Intanto in questo ultimo anno che ci separa dalla partenza della missione il team di ExoMars sta lavorando senza sosta. Dopo il successo dei test estivi sui paracadute, proprio pochi giorni fa è stato raggiunto un altro traguardo fondamentale: il primo test di profondità per il trapano di Rosalind Franklin.

Il test, effettuato presso il simulatore di suolo marziano in Altec a Torino, si è concluso con l’estrazione di campioni a 1,7 metri di profondità. Un risultato che supera tutti i precedenti rover marziani grazie alla sua trivella made in Italy. Il trapano è stato messo alla prova sul cosiddetto gemello terrestre del rover, che avrà un ruolo importante anche quando l’originale sarà al lavoro sulla superficie marziana.

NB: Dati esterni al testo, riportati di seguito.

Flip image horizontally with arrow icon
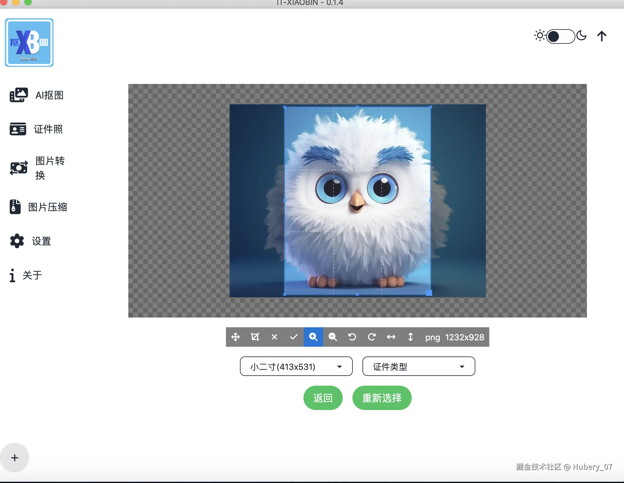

Trapanare il suolo di Marte, sfida con la quale si sta confrontando in queste settimane il rover di ultima generazione della Nasa Perseverance, è il primo passo delle future missioni di sample return, in collaborazione tra Nasa ed Esa. Riportare sul nostro pianeta un pezzetto di Marte aprirà orizzonti completamente nuovi, preparando il terreno per la futura colonizzazione marziana. A tal proposito, lo sviluppo di una tecnologia che permetta di raccogliere risorse direttamente in loco sarà fondamentale per rendere le future colonie spaziali sostenibili. Ma non è detto che si debba anche in questo caso scavare così in profondità: secondo diversi studi, la risorsa potenzialmente più utile si trova direttamente sulla superficie, ed è la regolite.

Serviranno però tecnologie altrettanto avanzate per estrarre dalla regolite le risorse indispensabili alla sopravvivenza degli astronauti. Recentemente, risultati promettenti stanno arrivando da un progetto guidato dal Politecnico di Milano in collaborazione con Ohb-Italia, per ottenere ossigeno e acqua dalla regolite che, in particolare sulla Luna, si trova anche sotto forma di sabbia.